Frage: Welche Stärken und Schwächen sehen Sie für den Kreis Lörrach? Wie können die Stärken erhalten und ausgebaut werden?

Der Wahlkreis Lörrach besticht durch seine Vielfalt. Wir haben einen wunderschönen ländlichen Raum mit dem Schwarzwald, dem Wiesental und dem Markgräflerland. Gleichzeitig haben wir ein städtisches Flair in Lörrach, Weil und Schopfheim. Unsere Nähe zur Schweiz ist einerseits ein Segen für den Einzelhandel und einen Teil der Unternehmen in unserer Region.

Andererseits ist das aber auch ein Problem: Die Mieten sind teilweise zu hoch, die Lebensunterhaltskosten sind deutlich höher als beispielsweise auf der Schwäbischen Alb. Fachkräfte, Pfleger, Ärzte und viele mehr arbeiten lieber in der Schweiz und wohnen in Deutschland, was zur Folge hat, dass viele Stellen nicht besetzt werden können.

Frage: Und was braucht es?

Wir brauchen in unserer Heimat steigende Nettolöhne, um auch den Einheimischen die gleiche Kaufkraft wie unseren Nachbarn aus der Schweiz zu ermöglichen. Ich bin der Meinung, dass wir das durch Steuererleichterungen erreichen können.

Die Infrastruktur der Region muss verbessert werden, um uns und den Nachbarn aus Frankreich und der Schweiz die Verweildauer zu verbessern, und gleichzeitig den Unternehmen eine attraktive Region zu bieten.

Frage: Nennen Sie bitte drei Dinge, die Sie als Liberaler ändern würden, wenn Sie Teil einer Regierungskoalition wären.

Ich denke, dass das Verwaltungskonzept der Städte, Gemeinden und Regierungspräsidien mit seinen bürokratischen Hürden überarbeitet werden muss. Wir müssen in der Lage sein, Projekte, Verordnungen und Beschlüsse schneller umzusetzen. Die Digitalisierung muss endlich vorangetrieben werden, und der ländliche Raum muss den Anschluss noch in diesem Jahr bekommen. Unsere Landwirte müssen ihren Beruf ausüben können, ohne sich jedes Jahr auf neue Vorschriften vorbereiten zu müssen. Was hier passiert, ist nicht weiter vertretbar.

Frage: Die FDP hat ein Stufenkonzept zum Ausstieg aus dem Lockdown vorgelegt. Epidemiologen warnen derweil vor allzu schnellen Lockerungen. Sollte man nicht eher den Wissenschaftlern vertrauen?

Ja, ich bin stark davon überzeugt, dass man Wissenschaftlern vertrauen muss. Man muss allerdings auch die Soziologen und Psychologen bei der weiteren Planung mit ins Boot nehmen. Die Auswirkungen eines anhaltenden Lockdowns ohne Perspektiven auf Öffnungen bereitet den Menschen ebenso gesundheitliche Probleme. Ich sage nicht, dass ab März alles wieder so sein muss, wie es vorher war, wir brauchen aber endlich Perspektiven, und wir müssen lernen, mit dem Virus zu leben. Wir müssen impfen, testen, Abstand halten, Kontakte nachverfolgen, Masken tragen und ein Konzept mit den technologischen Mitteln, die uns heute zur Verfügung stehen, ausarbeiten.

Bereitgestellte Daten:

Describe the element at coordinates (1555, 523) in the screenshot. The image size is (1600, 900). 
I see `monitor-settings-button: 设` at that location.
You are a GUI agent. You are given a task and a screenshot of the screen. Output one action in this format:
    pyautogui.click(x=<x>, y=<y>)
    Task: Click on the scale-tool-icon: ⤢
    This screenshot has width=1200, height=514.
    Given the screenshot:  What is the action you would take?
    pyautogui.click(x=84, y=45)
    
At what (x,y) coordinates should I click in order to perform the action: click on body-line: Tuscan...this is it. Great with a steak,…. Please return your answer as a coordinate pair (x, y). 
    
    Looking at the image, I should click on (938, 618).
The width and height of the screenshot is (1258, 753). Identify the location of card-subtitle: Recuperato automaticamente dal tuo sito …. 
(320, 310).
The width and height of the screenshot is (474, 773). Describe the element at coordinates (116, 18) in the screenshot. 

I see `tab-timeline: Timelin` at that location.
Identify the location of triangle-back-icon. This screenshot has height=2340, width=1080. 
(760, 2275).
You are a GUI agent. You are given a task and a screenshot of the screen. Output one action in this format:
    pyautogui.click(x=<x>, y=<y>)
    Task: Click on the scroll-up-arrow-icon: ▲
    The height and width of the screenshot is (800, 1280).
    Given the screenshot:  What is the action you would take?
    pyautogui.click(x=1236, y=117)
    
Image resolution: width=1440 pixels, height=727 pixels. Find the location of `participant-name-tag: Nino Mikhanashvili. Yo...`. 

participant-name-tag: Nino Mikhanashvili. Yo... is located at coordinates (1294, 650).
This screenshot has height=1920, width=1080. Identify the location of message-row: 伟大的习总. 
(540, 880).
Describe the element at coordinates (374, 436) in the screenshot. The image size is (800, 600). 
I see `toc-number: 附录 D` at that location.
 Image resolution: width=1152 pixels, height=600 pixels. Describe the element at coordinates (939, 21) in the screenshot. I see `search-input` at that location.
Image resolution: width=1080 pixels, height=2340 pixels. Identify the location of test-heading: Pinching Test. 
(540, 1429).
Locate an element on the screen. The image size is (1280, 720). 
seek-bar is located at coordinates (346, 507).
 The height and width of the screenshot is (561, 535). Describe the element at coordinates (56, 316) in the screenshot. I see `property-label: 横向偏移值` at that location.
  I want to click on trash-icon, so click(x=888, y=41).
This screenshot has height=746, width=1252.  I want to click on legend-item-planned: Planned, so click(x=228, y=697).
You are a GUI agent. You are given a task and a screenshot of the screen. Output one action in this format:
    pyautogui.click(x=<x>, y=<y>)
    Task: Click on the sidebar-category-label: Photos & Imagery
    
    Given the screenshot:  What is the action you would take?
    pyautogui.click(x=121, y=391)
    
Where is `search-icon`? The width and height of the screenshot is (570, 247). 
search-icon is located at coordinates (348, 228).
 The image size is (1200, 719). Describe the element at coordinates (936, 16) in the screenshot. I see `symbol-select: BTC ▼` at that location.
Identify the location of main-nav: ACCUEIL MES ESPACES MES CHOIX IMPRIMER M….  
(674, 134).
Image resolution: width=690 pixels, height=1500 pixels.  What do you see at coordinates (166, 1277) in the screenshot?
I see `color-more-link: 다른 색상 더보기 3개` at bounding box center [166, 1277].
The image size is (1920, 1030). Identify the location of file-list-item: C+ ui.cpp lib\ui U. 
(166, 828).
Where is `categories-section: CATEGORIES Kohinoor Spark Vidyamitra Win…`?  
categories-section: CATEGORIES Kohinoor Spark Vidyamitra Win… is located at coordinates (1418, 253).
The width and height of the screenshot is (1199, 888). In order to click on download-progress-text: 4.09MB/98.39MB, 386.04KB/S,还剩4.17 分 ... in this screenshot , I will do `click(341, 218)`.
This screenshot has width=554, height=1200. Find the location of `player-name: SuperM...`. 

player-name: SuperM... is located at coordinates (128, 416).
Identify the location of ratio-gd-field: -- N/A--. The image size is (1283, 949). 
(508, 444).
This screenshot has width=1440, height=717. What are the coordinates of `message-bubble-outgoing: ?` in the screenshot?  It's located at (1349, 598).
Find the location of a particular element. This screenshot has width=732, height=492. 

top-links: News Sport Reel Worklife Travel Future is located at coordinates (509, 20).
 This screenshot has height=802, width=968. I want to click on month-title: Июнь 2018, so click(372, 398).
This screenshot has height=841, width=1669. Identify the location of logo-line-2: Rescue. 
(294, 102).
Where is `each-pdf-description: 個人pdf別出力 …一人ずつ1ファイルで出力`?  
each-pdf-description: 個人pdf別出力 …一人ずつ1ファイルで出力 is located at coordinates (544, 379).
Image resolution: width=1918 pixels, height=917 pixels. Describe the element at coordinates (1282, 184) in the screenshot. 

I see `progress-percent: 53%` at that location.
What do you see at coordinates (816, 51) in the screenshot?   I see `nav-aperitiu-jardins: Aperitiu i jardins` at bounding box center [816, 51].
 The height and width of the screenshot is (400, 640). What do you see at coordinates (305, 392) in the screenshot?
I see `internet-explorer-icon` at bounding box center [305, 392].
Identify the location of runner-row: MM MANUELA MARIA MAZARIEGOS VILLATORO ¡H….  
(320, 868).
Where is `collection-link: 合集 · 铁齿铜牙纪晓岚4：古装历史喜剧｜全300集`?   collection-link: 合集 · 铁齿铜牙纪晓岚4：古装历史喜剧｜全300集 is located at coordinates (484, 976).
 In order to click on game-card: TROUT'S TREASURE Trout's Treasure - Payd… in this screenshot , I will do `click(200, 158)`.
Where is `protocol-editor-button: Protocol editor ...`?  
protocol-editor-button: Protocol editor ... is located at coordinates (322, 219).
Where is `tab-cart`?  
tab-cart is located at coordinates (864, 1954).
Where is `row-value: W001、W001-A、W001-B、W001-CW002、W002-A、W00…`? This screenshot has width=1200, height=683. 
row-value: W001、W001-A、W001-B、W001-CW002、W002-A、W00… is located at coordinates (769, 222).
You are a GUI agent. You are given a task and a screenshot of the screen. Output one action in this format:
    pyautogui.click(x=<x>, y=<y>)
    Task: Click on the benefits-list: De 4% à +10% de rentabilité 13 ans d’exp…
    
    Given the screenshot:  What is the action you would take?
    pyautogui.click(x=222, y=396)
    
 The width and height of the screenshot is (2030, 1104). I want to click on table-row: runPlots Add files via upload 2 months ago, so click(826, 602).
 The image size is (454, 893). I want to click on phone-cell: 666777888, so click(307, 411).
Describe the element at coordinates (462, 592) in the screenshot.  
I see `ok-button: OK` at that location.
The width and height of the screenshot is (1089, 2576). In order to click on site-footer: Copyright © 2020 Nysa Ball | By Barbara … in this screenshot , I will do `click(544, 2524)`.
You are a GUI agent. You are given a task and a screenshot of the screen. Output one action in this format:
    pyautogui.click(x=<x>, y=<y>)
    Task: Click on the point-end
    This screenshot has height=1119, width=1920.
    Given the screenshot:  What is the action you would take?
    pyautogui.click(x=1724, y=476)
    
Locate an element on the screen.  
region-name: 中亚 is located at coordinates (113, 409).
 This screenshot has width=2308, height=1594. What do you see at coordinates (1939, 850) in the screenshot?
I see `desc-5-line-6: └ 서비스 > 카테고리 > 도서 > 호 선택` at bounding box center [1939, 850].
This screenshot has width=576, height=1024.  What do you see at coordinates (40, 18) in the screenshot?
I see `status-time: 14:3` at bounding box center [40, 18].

Die Aufgabe: Führen Sie das Interview über den Wahlkreis Lörrach im Anschluss an seinen letzten Satz fort. Die Daten spielen hierfür keine Rolle.

Antwort zur Aufgabe:
Frage: Die Liberalen im Land mahnen, zukünftigen Generationen keine massive Verschuldung zu hinterlassen. Wie will Ihre Partei für Generationengerechtigkeit sorgen?

Das Prinzip der Schuldenbremse muss, wenn wir aus der Krise rausgekommen sind, vielleicht in zwei bis drei Jahren wieder aktiviert werden. Subventionen, Förderprogramme und Coronahilfen müssen effizient sein und eine Wirkung zeigen, das trifft aktuell nicht auf alle Programme zu. Wenn Hilfen beschlossen werden, dann müssen diese gerecht für alle verschiedenen Bereiche unserer Wirtschaft zur Verfügung gestellt werden. Auf der Bundesebene müssen die großen Online-Unternehmen, die in Deutschland Umsatz generieren, diesen auch in Deutschland versteuern. Wir dürfen der nächsten Generation nicht einfach einen Schuldenberg hinterlassen.

Frage: Erklärtes Ziel der FDP ist, die Oppositionsbank zu verlassen. Welche wäre Ihre Wunschkoalition?

Derzeit ist eine Ampelkoalition relativ wahrscheinlich. Ich persönlich fände eine Regierung aus Grünen und FDP ein sehr spannendes Konzept. Nachhaltigkeit braucht unser Land ebenso wie eine starke Wirtschaft und technologischen Fortschritt. Diese Ziele erreichen wir nicht mit einer Verbots-Politik.

Wenn wir das Thema Nachhaltigkeit der Bevölkerung wirtschaftlich interessant machen, dann werden sich viele Bürger daran beteiligen wollen. Angefangen mit Photovoltaikanlagen auf sämtlichen vorhandenen Dächern. Wie es allerdings am 14. März ausgehen wird, bleibt abzuwarten. Sich vorher schon festzulegen, wäre falsch. Wir werden, falls das Wahlergebnis es so will, den Regierungsauftrag annehmen.